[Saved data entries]
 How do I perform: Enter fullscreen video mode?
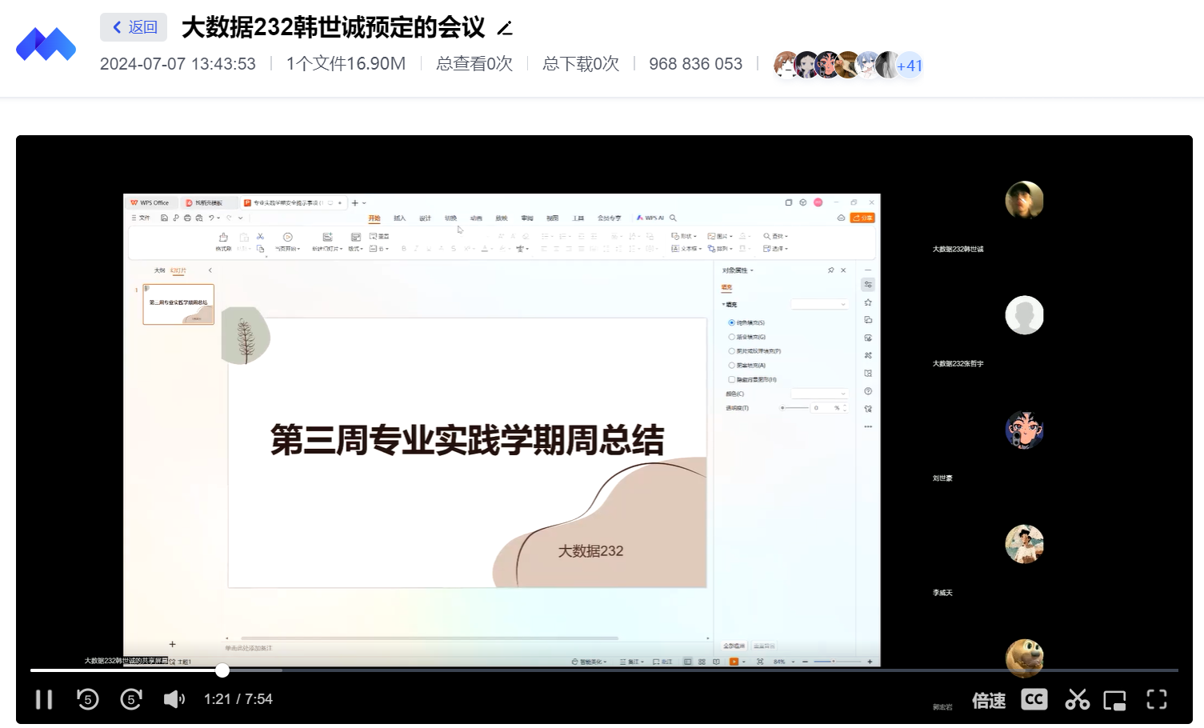[x=1157, y=700]
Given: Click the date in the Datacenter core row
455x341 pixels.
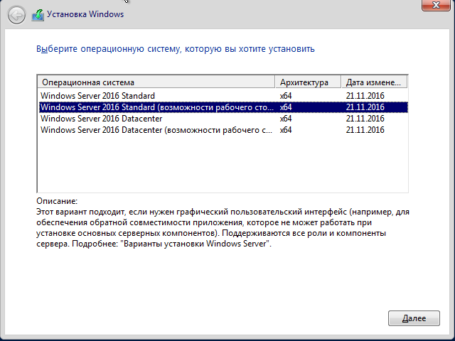Looking at the screenshot, I should (365, 119).
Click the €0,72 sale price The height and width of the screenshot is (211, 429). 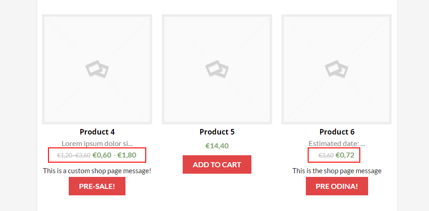click(x=345, y=155)
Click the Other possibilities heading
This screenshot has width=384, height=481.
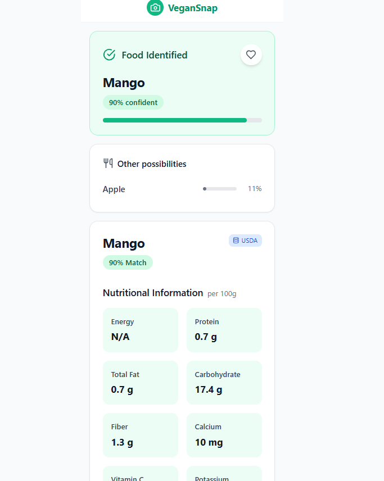(152, 164)
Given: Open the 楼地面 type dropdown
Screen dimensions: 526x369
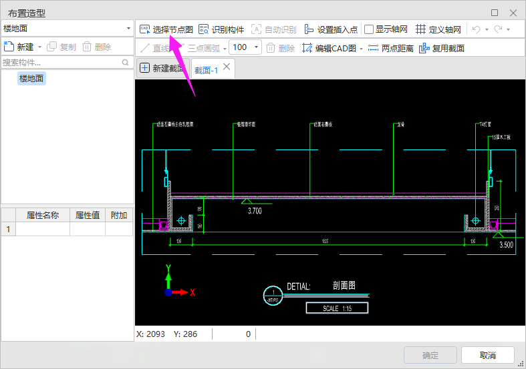Looking at the screenshot, I should click(128, 29).
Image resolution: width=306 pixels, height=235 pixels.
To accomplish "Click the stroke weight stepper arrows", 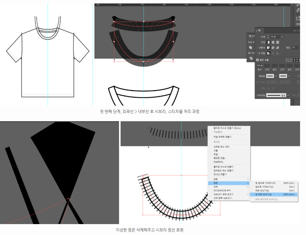I will 268,37.
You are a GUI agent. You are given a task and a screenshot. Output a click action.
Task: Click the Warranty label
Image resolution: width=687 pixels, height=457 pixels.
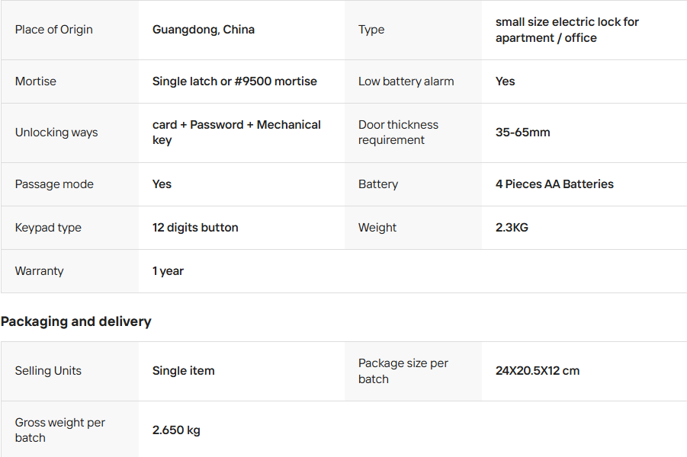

- WHAT YOU ARE ASKED TO DO:
Although the records above contain pictures, the copy must not; set down exactly the lines from the one with "Click the Other possibilities heading" up to and including the one with "Image resolution: width=306".

- ANSWER SPACE:
Click the Other possibilities heading
This screenshot has width=384, height=481.
(152, 164)
Given: Open the 楼地面 type dropdown
Screen dimensions: 526x369
Looking at the screenshot, I should click(128, 29).
Image resolution: width=306 pixels, height=235 pixels.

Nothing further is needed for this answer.